Where the string "agent" occurs in a line of the entries below, copy that line.
Segment Start: Data shown
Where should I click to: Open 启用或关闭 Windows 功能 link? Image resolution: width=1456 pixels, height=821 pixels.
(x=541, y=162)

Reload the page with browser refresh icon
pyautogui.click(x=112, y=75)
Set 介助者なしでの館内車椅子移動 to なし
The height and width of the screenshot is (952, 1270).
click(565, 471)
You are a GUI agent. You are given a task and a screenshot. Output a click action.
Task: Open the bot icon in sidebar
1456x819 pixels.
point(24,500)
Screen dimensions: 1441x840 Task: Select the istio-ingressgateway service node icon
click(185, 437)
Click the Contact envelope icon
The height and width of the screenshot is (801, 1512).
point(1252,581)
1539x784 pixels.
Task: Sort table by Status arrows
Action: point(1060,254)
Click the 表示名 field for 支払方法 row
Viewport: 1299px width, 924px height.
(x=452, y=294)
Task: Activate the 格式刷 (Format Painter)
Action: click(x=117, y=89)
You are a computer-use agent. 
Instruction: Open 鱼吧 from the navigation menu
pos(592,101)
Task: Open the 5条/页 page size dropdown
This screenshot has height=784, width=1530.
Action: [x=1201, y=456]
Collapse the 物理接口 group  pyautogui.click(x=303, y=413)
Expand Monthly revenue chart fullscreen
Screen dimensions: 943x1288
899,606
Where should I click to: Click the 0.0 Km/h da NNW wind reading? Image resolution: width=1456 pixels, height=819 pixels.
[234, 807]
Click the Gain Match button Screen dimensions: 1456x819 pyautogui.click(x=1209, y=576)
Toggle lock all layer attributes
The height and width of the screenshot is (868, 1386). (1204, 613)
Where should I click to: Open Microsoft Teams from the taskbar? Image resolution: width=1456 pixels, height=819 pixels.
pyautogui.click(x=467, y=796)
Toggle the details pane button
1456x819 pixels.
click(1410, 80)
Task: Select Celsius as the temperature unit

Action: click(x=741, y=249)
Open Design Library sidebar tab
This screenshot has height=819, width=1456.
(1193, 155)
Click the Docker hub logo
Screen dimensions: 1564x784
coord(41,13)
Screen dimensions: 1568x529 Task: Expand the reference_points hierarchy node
Segment End: Data shown
Exercise answer:
You are a GUI agent. You are given a task and a screenshot. Output a click action.
You are a computer-use agent. 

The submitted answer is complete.